What the task asks: Your answer should be the lines of the material that include the word "sidebar".

BEGIN Extracted records

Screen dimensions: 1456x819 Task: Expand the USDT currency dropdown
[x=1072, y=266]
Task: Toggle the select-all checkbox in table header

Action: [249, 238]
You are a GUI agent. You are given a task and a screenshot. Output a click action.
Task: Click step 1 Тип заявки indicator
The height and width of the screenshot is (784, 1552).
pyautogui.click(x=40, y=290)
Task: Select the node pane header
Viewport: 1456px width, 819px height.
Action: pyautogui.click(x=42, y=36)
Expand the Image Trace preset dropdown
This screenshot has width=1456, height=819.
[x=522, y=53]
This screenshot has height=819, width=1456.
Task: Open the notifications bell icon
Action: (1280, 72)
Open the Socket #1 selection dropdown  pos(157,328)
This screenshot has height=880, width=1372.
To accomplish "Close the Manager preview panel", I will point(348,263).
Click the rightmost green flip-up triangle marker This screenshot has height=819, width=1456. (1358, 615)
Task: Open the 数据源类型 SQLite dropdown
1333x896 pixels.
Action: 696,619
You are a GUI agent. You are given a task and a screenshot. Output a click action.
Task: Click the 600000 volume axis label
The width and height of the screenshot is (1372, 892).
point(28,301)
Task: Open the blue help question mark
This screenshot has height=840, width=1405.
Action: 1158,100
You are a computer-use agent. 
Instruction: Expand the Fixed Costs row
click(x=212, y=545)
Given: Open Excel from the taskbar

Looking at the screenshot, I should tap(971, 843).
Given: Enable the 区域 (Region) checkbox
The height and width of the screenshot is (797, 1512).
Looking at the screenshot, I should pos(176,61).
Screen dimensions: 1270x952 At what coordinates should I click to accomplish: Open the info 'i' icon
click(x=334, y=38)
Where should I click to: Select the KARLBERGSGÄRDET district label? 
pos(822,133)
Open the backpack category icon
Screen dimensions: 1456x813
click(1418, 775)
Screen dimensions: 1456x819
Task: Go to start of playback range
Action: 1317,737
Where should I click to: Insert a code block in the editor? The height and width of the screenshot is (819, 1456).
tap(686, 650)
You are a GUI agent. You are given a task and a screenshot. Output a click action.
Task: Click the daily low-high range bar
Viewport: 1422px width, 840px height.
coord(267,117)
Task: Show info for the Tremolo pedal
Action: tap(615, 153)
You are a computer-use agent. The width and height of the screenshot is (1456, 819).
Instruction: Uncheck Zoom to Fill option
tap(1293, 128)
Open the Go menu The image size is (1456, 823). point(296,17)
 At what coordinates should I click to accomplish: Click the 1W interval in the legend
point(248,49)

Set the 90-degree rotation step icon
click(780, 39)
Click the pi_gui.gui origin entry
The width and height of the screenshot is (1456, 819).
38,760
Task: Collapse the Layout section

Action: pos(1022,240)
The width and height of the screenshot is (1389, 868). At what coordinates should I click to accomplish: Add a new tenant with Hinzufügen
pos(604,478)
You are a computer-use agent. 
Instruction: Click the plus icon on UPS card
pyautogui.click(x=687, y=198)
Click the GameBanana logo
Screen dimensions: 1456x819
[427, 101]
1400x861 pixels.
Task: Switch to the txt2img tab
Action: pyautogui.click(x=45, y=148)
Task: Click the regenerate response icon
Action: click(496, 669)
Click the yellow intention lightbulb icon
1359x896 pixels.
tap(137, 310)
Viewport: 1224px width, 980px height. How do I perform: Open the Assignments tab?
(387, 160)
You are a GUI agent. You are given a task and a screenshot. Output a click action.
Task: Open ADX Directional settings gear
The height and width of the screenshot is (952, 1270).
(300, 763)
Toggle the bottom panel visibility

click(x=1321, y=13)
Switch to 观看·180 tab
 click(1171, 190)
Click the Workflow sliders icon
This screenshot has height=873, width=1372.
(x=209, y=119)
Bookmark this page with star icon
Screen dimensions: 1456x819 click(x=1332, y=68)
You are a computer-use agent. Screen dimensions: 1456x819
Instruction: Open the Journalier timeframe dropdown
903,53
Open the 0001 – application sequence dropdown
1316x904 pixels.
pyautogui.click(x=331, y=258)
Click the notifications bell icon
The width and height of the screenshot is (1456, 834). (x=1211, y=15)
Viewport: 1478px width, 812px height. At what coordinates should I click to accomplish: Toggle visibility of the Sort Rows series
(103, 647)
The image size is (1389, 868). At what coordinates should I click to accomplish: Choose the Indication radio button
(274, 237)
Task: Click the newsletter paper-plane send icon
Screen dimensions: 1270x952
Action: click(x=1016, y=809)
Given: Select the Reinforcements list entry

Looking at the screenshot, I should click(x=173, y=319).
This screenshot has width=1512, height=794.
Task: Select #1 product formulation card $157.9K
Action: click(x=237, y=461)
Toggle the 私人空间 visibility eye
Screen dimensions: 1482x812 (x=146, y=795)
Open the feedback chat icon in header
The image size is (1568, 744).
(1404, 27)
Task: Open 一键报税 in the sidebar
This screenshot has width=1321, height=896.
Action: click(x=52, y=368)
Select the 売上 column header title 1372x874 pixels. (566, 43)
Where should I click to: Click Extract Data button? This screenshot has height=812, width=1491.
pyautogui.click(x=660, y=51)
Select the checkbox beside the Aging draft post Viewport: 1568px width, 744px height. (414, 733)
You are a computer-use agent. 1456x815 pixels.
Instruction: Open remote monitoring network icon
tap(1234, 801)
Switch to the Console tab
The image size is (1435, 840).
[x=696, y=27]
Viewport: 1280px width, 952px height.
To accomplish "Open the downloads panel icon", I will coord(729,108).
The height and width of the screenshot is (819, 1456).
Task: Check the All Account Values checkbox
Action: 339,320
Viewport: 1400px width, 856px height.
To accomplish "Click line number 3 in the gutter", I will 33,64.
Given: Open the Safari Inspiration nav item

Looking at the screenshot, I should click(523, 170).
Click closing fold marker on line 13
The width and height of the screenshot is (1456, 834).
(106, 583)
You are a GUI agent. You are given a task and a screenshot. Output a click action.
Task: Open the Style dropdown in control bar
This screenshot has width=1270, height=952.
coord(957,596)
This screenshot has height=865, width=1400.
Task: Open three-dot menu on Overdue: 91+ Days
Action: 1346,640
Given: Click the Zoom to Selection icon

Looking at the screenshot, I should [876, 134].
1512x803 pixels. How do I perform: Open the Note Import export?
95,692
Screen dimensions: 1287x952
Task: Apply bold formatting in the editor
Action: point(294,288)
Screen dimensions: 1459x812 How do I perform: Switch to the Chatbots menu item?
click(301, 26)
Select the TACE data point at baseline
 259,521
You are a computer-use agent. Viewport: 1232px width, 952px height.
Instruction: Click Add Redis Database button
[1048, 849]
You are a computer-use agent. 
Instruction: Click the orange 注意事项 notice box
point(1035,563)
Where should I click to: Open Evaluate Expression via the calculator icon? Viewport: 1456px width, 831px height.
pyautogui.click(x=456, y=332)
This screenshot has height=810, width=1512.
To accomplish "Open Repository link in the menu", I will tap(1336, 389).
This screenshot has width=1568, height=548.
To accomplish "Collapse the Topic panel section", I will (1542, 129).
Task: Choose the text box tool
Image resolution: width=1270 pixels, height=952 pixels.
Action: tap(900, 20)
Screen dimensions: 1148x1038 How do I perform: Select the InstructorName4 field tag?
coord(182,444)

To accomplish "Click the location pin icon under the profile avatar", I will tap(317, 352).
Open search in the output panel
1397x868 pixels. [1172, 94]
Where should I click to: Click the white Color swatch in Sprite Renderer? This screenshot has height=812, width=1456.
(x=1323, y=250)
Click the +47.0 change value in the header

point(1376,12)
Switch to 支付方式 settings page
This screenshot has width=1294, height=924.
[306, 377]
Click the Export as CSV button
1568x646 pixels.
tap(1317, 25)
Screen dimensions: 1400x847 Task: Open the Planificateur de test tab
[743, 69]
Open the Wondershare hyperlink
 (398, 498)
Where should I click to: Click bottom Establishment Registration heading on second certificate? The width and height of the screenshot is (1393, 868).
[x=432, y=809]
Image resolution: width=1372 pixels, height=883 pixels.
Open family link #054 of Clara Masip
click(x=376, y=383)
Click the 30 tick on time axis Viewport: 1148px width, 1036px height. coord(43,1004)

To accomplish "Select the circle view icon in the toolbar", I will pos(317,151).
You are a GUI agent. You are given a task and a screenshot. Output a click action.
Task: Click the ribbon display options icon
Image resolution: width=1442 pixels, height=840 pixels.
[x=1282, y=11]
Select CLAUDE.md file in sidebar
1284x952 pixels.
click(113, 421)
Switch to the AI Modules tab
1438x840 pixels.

END Extracted records

Response:
Task: Open 一键报税 in the sidebar
Select CLAUDE.md file in sidebar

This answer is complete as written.